● **WORK ITEM**
Return only this: the line with "This screenshot has height=528, width=297." and all the lines that follow it below, through the final one, exactly as they are.

───── GIVEN INFORMATION

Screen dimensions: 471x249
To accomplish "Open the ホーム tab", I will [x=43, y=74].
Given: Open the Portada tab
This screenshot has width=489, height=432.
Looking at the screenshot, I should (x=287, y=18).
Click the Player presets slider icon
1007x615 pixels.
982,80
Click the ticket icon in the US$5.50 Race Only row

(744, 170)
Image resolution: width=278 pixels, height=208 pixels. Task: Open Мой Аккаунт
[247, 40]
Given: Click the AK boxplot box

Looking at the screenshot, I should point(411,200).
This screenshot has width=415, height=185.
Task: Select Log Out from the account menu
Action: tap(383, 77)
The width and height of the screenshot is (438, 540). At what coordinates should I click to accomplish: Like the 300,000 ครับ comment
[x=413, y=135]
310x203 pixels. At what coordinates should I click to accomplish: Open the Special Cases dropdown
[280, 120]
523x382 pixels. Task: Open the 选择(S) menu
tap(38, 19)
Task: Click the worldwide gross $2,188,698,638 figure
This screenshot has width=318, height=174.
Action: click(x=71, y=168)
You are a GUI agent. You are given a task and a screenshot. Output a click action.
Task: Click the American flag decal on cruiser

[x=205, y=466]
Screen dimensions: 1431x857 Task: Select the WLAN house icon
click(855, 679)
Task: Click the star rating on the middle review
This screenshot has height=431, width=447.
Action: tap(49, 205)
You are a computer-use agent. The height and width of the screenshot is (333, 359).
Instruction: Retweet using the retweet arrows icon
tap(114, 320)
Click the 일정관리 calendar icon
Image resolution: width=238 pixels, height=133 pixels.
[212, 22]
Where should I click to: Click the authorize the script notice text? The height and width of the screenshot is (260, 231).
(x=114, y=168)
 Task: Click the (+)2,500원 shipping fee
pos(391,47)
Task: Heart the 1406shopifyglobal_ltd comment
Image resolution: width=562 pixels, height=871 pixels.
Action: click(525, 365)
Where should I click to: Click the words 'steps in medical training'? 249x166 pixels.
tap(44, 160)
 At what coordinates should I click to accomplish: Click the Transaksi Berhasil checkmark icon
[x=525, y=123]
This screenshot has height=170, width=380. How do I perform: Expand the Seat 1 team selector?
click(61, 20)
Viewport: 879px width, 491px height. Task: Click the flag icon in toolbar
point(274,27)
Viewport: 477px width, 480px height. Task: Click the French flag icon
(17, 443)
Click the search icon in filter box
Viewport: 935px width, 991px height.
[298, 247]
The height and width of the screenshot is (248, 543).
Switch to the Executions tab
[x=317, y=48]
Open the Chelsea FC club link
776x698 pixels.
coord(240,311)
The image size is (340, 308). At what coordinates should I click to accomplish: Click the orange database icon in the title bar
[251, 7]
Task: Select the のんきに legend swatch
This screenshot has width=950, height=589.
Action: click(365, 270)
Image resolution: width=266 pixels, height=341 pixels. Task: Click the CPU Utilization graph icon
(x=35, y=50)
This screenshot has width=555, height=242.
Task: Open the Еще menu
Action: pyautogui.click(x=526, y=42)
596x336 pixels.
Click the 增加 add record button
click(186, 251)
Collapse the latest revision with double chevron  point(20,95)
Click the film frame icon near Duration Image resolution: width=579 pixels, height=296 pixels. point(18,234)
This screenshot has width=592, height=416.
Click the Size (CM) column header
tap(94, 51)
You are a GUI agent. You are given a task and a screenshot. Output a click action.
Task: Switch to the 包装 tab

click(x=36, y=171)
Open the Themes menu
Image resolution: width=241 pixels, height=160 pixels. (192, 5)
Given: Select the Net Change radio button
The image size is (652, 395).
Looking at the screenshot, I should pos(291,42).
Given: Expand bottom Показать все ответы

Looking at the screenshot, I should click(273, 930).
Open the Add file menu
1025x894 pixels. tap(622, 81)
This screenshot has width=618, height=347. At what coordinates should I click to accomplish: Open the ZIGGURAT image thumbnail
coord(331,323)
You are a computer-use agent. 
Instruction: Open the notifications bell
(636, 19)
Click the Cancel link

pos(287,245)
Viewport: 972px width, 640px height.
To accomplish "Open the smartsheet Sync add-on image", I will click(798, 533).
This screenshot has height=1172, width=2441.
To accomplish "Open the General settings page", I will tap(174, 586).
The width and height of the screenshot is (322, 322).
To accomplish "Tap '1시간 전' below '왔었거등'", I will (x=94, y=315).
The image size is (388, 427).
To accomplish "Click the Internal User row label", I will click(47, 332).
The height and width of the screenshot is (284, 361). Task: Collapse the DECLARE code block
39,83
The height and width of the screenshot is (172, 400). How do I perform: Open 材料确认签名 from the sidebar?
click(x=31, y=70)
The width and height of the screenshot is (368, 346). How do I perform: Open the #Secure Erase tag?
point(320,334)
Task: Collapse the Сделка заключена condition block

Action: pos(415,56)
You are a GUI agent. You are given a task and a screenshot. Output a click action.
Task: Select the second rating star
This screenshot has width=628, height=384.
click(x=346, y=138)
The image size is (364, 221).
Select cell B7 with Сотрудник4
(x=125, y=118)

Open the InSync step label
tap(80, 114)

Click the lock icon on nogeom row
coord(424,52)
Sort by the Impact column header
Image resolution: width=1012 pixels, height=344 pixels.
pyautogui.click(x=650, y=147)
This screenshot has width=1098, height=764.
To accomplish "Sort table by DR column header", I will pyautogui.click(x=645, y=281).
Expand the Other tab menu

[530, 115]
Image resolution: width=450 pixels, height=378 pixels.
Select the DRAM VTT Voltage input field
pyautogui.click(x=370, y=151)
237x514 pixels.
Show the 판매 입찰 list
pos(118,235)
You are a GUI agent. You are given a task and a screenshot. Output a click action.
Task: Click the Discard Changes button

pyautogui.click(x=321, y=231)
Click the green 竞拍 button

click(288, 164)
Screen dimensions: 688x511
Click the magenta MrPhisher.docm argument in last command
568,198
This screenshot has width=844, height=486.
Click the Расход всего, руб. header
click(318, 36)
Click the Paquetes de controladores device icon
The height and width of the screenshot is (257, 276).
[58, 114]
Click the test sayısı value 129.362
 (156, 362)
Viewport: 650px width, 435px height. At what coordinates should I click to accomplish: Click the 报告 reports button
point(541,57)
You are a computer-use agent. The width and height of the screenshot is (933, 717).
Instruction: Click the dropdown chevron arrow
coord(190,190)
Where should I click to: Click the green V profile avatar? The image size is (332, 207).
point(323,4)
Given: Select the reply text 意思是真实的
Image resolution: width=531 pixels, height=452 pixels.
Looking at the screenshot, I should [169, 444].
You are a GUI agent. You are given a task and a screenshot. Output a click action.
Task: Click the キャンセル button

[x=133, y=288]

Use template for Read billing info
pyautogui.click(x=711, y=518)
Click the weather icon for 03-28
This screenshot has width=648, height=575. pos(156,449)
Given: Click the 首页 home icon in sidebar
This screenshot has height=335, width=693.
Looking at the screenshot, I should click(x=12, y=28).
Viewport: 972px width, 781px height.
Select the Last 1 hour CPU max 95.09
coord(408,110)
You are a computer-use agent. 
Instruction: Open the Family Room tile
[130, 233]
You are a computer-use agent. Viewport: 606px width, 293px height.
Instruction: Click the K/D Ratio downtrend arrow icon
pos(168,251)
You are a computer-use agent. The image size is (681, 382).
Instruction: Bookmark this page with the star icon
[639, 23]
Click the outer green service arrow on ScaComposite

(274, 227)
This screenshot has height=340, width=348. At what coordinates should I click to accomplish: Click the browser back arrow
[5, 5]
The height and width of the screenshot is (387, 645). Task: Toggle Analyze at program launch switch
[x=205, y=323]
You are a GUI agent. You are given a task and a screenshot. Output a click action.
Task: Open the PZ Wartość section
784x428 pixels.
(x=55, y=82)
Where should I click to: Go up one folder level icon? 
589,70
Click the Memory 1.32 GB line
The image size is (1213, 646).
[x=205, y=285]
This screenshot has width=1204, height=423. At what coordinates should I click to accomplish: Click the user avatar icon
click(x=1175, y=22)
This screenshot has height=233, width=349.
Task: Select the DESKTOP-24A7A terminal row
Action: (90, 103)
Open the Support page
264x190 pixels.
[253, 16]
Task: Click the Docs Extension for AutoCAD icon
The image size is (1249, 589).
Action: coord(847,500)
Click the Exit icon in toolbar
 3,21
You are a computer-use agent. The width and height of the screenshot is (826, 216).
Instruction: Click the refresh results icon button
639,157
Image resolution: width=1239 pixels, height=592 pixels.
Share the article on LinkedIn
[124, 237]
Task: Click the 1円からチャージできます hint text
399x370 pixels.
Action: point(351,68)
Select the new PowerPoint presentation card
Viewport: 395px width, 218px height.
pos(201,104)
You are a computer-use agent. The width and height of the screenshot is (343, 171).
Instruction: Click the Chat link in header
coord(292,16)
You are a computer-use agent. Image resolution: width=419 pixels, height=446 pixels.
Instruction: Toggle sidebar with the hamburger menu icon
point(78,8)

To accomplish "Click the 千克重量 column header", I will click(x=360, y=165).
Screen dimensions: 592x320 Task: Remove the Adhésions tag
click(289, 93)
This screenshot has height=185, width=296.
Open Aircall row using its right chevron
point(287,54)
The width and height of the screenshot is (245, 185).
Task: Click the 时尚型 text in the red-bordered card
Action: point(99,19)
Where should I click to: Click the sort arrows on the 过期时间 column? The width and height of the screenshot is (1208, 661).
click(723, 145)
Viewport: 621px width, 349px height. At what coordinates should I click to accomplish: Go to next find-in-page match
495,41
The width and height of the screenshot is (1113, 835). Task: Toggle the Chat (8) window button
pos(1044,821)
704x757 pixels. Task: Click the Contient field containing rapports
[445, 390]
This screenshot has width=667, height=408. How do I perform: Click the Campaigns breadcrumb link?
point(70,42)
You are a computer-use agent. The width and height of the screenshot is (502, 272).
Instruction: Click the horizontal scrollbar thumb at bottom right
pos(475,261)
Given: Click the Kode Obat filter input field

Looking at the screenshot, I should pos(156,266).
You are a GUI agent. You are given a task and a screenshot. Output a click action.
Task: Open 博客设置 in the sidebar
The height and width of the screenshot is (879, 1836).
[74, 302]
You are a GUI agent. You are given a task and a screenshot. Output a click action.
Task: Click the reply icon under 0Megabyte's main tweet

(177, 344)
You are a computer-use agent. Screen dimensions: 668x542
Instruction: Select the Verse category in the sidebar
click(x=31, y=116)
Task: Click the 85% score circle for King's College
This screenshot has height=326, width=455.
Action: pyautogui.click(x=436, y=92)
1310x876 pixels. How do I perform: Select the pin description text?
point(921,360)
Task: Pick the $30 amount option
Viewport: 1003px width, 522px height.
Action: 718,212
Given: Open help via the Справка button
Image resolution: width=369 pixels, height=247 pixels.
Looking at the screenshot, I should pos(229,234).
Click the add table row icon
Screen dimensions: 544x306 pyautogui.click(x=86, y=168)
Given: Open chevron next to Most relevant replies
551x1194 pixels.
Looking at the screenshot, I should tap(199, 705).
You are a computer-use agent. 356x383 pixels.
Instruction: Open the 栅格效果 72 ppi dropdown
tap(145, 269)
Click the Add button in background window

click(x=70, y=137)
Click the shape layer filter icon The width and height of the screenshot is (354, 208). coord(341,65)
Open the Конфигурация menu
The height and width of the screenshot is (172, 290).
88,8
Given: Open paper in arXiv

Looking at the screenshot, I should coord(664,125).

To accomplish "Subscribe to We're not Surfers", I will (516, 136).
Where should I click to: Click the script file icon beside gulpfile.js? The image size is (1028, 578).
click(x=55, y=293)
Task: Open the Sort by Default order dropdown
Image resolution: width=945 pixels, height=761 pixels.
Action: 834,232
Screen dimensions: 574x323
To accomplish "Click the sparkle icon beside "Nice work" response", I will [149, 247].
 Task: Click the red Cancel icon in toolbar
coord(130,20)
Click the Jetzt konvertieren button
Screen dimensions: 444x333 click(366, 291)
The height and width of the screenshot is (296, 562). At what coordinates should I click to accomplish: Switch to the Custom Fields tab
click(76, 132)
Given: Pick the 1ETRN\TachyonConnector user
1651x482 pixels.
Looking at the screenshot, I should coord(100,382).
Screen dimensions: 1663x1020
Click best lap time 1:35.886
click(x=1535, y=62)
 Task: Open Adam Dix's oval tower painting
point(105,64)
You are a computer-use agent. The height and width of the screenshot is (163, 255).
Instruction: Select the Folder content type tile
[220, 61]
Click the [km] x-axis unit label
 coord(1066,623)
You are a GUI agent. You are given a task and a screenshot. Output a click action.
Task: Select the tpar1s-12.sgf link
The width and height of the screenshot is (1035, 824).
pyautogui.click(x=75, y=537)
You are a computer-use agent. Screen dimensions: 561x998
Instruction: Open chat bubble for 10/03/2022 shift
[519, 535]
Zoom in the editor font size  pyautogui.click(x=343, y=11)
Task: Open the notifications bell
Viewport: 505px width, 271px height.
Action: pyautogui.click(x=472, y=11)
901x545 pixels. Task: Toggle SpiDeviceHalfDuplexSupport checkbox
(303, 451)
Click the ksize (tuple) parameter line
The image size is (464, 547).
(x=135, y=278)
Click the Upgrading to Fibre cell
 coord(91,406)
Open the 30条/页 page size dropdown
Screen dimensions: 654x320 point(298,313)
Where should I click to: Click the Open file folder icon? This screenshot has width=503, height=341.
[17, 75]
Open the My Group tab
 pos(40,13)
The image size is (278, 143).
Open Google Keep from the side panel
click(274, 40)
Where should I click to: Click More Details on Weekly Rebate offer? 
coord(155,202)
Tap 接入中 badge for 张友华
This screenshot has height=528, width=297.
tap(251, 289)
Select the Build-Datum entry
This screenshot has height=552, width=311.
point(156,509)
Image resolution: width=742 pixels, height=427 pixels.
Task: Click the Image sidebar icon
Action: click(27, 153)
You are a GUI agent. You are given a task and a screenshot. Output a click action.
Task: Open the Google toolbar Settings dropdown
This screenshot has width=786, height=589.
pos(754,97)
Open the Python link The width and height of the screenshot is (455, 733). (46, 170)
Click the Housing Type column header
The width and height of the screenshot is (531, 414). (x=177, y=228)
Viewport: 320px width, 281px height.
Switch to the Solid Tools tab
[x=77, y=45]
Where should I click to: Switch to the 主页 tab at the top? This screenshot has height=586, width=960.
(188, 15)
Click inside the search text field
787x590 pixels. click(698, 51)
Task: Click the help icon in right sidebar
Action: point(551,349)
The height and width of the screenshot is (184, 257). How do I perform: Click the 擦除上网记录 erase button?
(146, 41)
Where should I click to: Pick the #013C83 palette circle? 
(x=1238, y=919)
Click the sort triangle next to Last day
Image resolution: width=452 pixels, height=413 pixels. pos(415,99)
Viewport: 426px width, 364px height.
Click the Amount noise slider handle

──────────

● **WRITTEN RESPONSE**
This screenshot has height=528, width=297.
tap(251, 289)
Select the Build-Datum entry
This screenshot has height=552, width=311.
point(156,509)
Image resolution: width=742 pixels, height=427 pixels.
Task: Click the Image sidebar icon
Action: click(27, 153)
You are a GUI agent. You are given a task and a screenshot. Output a click action.
Task: Open the Google toolbar Settings dropdown
This screenshot has width=786, height=589.
pos(754,97)
Open the Python link The width and height of the screenshot is (455, 733). (46, 170)
Click the Housing Type column header
The width and height of the screenshot is (531, 414). (x=177, y=228)
Viewport: 320px width, 281px height.
Switch to the Solid Tools tab
[x=77, y=45]
Where should I click to: Switch to the 主页 tab at the top? This screenshot has height=586, width=960.
(188, 15)
Click inside the search text field
787x590 pixels. click(698, 51)
Task: Click the help icon in right sidebar
Action: point(551,349)
The height and width of the screenshot is (184, 257). How do I perform: Click the 擦除上网记录 erase button?
(146, 41)
Where should I click to: Pick the #013C83 palette circle? 
(x=1238, y=919)
Click the sort triangle next to Last day
Image resolution: width=452 pixels, height=413 pixels. pos(415,99)
Viewport: 426px width, 364px height.
Click the Amount noise slider handle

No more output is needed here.